Read FOR ALL WE CARE, Reconsidering Self-Care on CrimethInc.

Excerpts 

(…)

“Caring for ourselves doesn’t mean pacifying ourselves. We should be suspicious of any understanding of self-care that identifies wellbeing with placidity or asks us to perform “health” for others. Can we imagine instead a form of care that would equip each of us to establish an intentional relationship to her dark side, enabling us to draw strength from the swirling chaos within? Treating ourselves gently might be an essential part of this, but we must not assume a dichotomy between healing and engaging with the challenges around and inside us. If care is only what happens when we step away from those struggles, we will be forever torn between an unsatisfactory withdrawal from conflict and its flipside, a workaholism that is never enough. Ideally, care would encompass and transcend both struggle and recovery, tearing down the boundaries that partition them.”

(…)

“If we want to identify what is worth preserving in self-care, we can start by scrutinizing care itself. To endorse care as a universal good is to miss the role care also plays in perpetuating the worst aspects of the status quo. There’s no such thing as care in its pure form—care abstracted from daily life in capitalism and the struggles against it. No, care is partisan—it is repressive or liberating. There are forms of care that reproduce the existing order and its logic, and other forms of care that enable us to fight it. We want our expressions of care to nurture liberation, not domination—to bring people together according to a different logic and values.”

(…)

“So rather than promoting self-care, we might seek to redirect and redefine care.
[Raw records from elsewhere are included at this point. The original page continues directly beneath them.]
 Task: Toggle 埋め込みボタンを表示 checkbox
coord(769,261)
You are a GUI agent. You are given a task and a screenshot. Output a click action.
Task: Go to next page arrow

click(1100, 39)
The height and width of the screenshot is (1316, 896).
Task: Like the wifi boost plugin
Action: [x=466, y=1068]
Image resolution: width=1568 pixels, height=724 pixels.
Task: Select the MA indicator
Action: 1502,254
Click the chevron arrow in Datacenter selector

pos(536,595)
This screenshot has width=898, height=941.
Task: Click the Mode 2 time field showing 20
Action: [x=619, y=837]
For some of us, this means recognizing how we benefit from imbalances in the current distribution of care, and shifting from forms of care that focus on ourselves alone to support structures that benefit all participants. Who’s working so you can rest? For others, it could mean taking better care of ourselves than we’ve been taught we have a right to—though it’s unrealistic to expect anyone to undertake this individually as a sort of consumer politics of the self. Rather than creating gated communities of care, let’s pursue forms of care that are expansive, that interrupt our isolation and threaten our hierarchies.

Self-care rhetoric has been appropriated in ways that can reinforce the entitlement of the privileged, but a critique of self-care must not be used as yet another weapon against those who are already discouraged from seeking care. In short: step up, step back.

“A struggle that doesn’t understand the importance of care is doomed to fail. The fiercest collective revolts are built on a foundation of nurture. But reclaiming care doesn’t just mean giving ourselves more care, as one more item after all the others on the to-do list. It means breaking the peace treaty with our rulers, withdrawing care from the processes that reproduce the society we live in and putting it to subversive and insurrectionary purposes.”

(…)

“If self-care is just a way to ease the impact of an ever-increasing demand for productivity, rather than a transformative rejection of that demand, it’s part of the problem, not the solution. For self-care to be anti-capitalist, it has to express a different conception of health.”

(…)

“Your human frailty is not a regrettable fault to be treated by proper self-care so you can get your nose back to the grindstone. Sickness, disability, and unproductivity are not anomalies to be weeded out; they are moments that occur in every life, offering a common ground on which we might come together. If we take these challenges seriously and make space to focus on them, they could point the way beyond the logic of capitalism to a way of living in which there is no dichotomy between care and liberation.”